Cinematic, driving and suspenseful, standout track, The Crying Game, with its infectious, plaintive hook, delivered with pristine vocals by UK singer-songwriter, Jessie Ware, grabs from the top and does not let go until the very last note, a bleak portrayal of a painful, doomed relationship “laced with drugs” and “blood dripping out your arm on my Asian rug,” “another slap to the face, another undercut,” Minaj confides with candor, “I’m just abusive by nature, not because I hate ya.”

The Pinkprint offers more than a traditional heart-spill, break-up album as Minaj takes a sharp turn with Get On Your Knees, co-penned by Katy Perry and co-vocalized by Ariana Grande’s sweeping pop pipes. The ladies flex their feminist muscles, assuring men they don’t “need a dozen roses,” “don’t need a pretty poet,” “let me sit on your face, it’s okay you could play with it,” “I’ma need you to beg for it,” seguing into Feeling Myself, a Beyoncé collaboration, ode to masturbation, in which the Flawless pair reunites to insinuate they can take care of themselves and Minaj ensures she, “ain’t gotta rely on top forty, I am a rap legend, just go ask the kings of rap,” “Just on this song alone, bitch is on her fourth flow.”
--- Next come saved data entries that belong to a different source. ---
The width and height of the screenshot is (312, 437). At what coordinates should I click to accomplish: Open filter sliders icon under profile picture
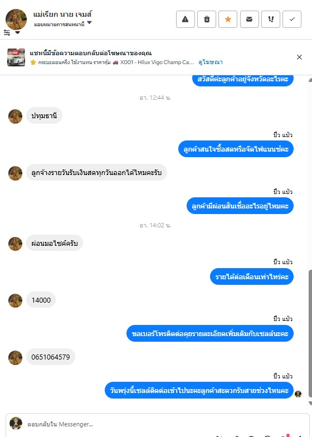[7, 32]
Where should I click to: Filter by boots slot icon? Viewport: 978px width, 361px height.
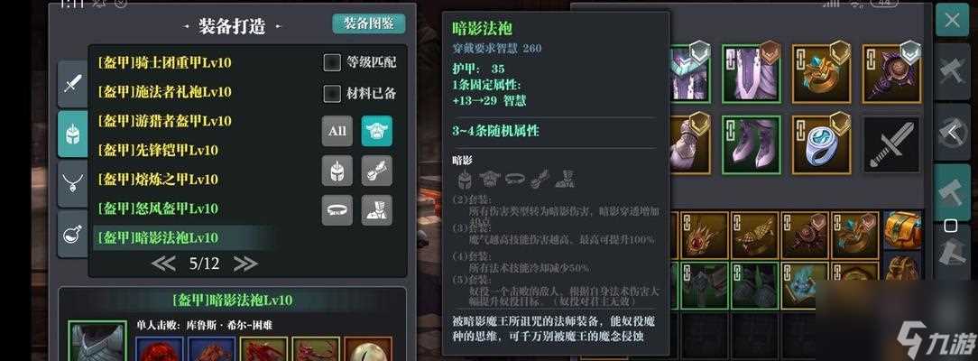[377, 210]
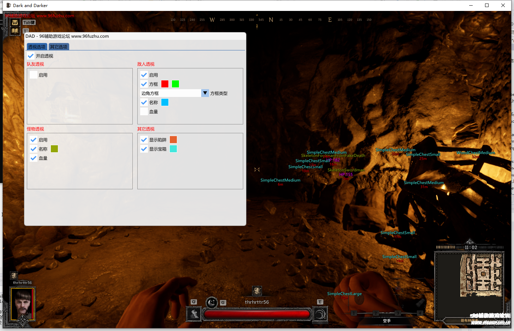
Task: Click the E skill slot icon
Action: pos(320,314)
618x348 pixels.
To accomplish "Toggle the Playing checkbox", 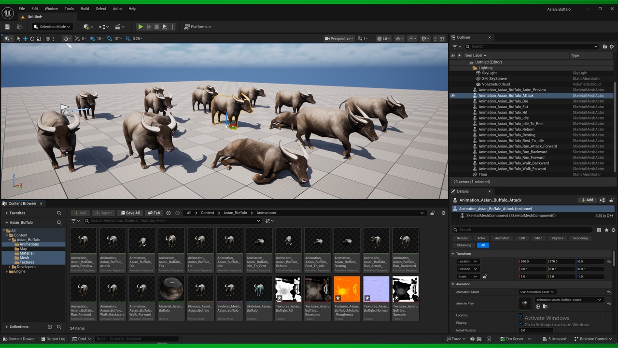I will pos(520,323).
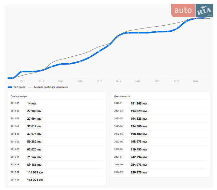
Task: Click the 2024-01 row with 242 294 км
Action: pyautogui.click(x=160, y=157)
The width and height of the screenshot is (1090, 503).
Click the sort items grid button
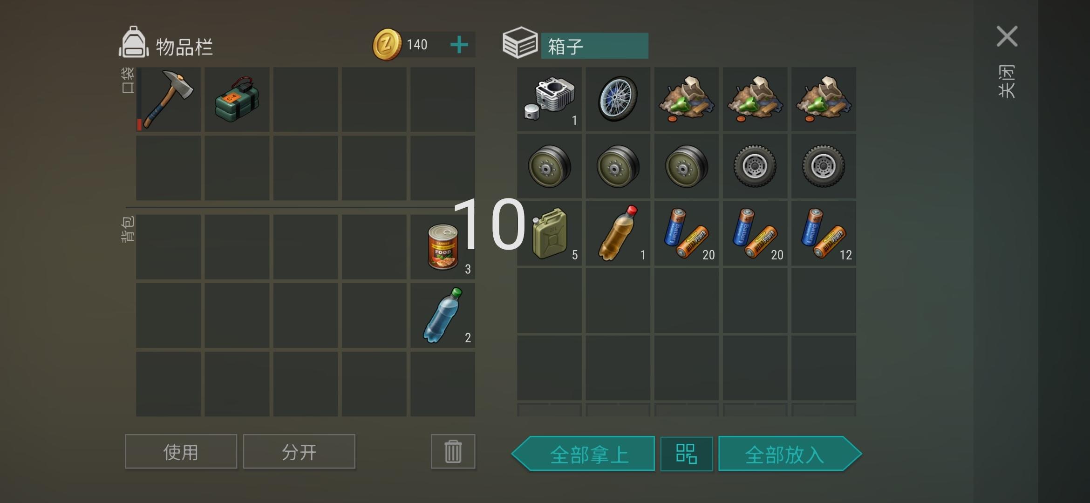click(x=686, y=454)
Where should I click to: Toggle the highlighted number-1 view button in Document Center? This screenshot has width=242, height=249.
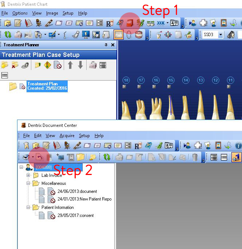(236, 157)
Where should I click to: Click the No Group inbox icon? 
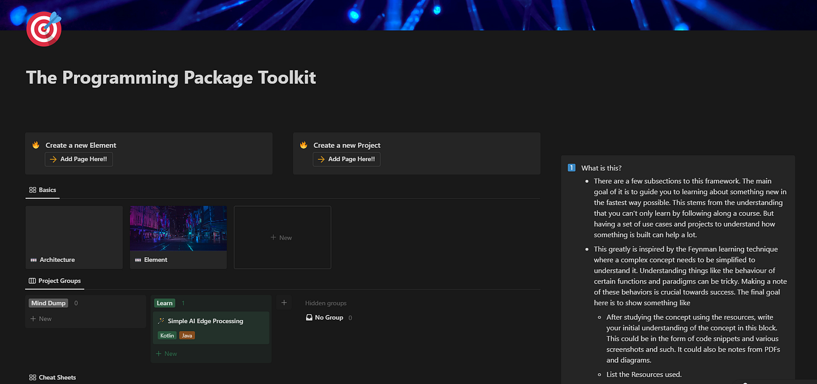coord(309,317)
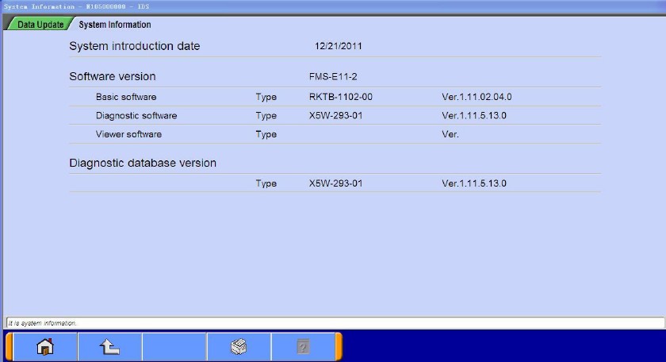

Only, featuring Drake, Lil Wayne, and Chris Brown, effectively sets up the boys’ guest appearances with the startling declaration, “I never fucked Wayne, I never fucked Drake,” “If I did I’d Minaj wid him and let him eat my ass like a cupcake,” and while it may seem a necessary part of the formula to feature Minaj ’s male counterparts, it feels like a meandering break in the flow of feminine emotional impact that Minaj had successfully been building. Here, the album loses its pacing a bit, facing a challenge to redirect.

Although there are gems, both musically and lyrically, throughout the rest of the album it is apparent that, Minaj, certainly not one to dabble in cliché, hasn’t taken to heart that of “less is more.” Embedded amidst the aimlessness of the second act is Anaconda, the most notable commercial hit off the album to date, which samples Sir Mix-A-Lot’s Baby Got Back and relies on somewhat of a “fart joke” factor in grabbing public attention, not much more than a necessary evil. A selection of tracks could have been omitted, rendering the whole of the listening experience more thematically solid and memorable.

Fortunately, Minaj rounds it off, bringing the composition full circle to its initial impact with reflective, sorrow-tinged, pretty pop ballads like, the album’s first released single, Pills N Potions, Bed of Lies feat. Skylar Grey and the gorgeous Grand Piano on which the artist refrains from rapping and leans entirely on her vocal chops, which boast an impressive range and absolute control of her instrument, leaving us with a cleansed palette. This is about as naked as we’ve seen this artist and we want more.

Nicki Minaj is a performer who continues to break ground, not only in the music industry, across genres, but also in her personal and artistic development. Hers is a well that runs deep, and after a few listens to Pinkprint, it is clear that she is in no present danger of hitting bottom. If she is not already there, she is heading toward icon status.